In [None]:
import os
os.environ["CUDA_VISIBLE_DEVICES"]="0"
os.environ["CUDA_LAUNCH_BLOCKING"]="1"

In [None]:
from unsloth import FastLanguageModel
import torch
max_seq_length = 6000 # Choose any! We auto support RoPE Scaling internally!
dtype = None # None for auto detection. Float16 for Tesla T4, V100, Bfloat16 for Ampere+
load_in_4bit = False # Use 4bit quantization to reduce memory usage.
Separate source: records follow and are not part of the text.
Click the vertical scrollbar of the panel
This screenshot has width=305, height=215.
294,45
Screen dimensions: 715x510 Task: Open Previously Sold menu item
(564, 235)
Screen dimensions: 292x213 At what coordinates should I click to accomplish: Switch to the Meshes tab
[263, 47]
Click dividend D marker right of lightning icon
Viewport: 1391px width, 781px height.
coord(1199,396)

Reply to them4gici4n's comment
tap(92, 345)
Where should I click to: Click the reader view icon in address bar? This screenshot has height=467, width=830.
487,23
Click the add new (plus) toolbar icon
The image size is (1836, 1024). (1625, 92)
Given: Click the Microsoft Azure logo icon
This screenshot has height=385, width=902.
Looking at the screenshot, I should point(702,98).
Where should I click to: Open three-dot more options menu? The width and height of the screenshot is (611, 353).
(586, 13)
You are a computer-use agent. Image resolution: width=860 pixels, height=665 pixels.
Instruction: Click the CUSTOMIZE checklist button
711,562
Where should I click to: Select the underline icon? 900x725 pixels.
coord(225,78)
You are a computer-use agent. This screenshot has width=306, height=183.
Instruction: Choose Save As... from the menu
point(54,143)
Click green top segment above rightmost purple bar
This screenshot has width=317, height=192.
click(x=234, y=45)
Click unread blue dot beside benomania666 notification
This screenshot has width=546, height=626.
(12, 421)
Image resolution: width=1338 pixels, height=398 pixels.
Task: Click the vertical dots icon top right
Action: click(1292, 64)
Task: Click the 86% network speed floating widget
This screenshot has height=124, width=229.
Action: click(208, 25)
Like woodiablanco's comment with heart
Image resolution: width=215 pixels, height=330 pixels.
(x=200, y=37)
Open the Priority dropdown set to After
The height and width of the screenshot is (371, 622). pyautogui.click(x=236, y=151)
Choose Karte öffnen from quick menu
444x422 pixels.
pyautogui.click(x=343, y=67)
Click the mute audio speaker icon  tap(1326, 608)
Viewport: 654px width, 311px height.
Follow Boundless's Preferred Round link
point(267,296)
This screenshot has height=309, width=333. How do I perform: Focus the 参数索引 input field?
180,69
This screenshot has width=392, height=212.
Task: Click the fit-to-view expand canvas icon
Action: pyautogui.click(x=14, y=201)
Can be False.

# 4bit pre quantized models we support for 4x faster downloading + no OOMs.
fourbit_models = [
    "unsloth/Meta-Llama-3.1-8B-bnb-4bit",      # Llama-3.1 2x faster
    "unsloth/Meta-Llama-3.1-8B-Instruct-bnb-4bit",
    "unsloth/Meta-Llama-3.1-70B-bnb-4bit",
    "unsloth/Meta-Llama-3.1-405B-bnb-4bit",    # 4bit for 405b!
    "unsloth/Mistral-Small-Instruct-2409",     # Mistral 22b 2x faster!
    "unsloth/mistral-7b-instruct-v0.3-bnb-4bit",
    "unsloth/Phi-3.5-mini-instruct",           # Phi-3.5 2x faster!
    "unsloth/Phi-3-medium-4k-instruct",
    "unsloth/gemma-2-9b-bnb-4bit",
    "unsloth/gemma-2-27b-bnb-4bit",            # Gemma 2x faster!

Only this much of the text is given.